After the bell on Tuesday, the company reported first-quarter earnings that beat analyst estimates, sending the stock up over 5% in extended trading.
The chipmaker did better than the Refinitiv consensus estimates.
In the current quarter, the company expects sales to be $6.5 billion, ahead of analyst expectations of $6.38 billion.
The results of the first quarter show that the chipmaker is still growing, with sales growing by over 70% and every line of business growing by double digits.
The high-end server chip business is one of the highlights for the company. Some data points show that the market share of the two companies has gone in different directions.
Some analysts think that PC sales could go down this year after two years in which shipments exploded as people used laptops to work from home or go to school remotely. Some investors think that the PC boom is over, but the company that supplies the processor at the heart of many laptops and desktops isn't feeling the decline.
Although the PC market is experiencing some softness coming off multiple quarters of near-record unit shipments, our focus remains on the premium, gaming and commercial portions of the market where we see strong growth opportunities and expect to continue gaining overall client revenue share.

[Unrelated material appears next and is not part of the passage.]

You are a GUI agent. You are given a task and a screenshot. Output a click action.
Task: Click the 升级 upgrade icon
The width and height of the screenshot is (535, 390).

The computing and graphics segment of the company's PC sales increased on an annual basis and was 8% higher than the December quarter. The increase was driven by central processors and graphic processor sales, and the average sales price for Ryzen processors rose during the quarter.
The cloud server sales in the Embedded, Enterprise, and Semi-custom segment increased by 86 percent. The rise was driven by higher server processor sales as well as semi-custom sales, which are the chips that go into the heart of game consoles.
Su said that the semi-custom business grew by double-digits on a year-over-year basis due to consumer demand for the Playstation 5, Xbox One, and Valve.
Su said that sales for this game console generation continue to surpass all prior generations, and that they expect a record year for their semi-custom business in 2022.
After a big increase in sales and gross margin in 2021, the stock of the company has plummeted. Increased inflation risk is prompting investors to shy away from Semiconductor stocks.
Last week, Intel gave a disappointing forecast for the June quarter, citing weak PC demand and macroeconomic challenges.
The acquisition of Xilinx was completed in February. The $35 billion price tag was originally announced in 2020. The company said that its results included six weeks of revenue from the deal, and that revenue would have only increased by 45% if not for the sale of the company.
During the quarter, the company bought back $1.9 billion of its stock.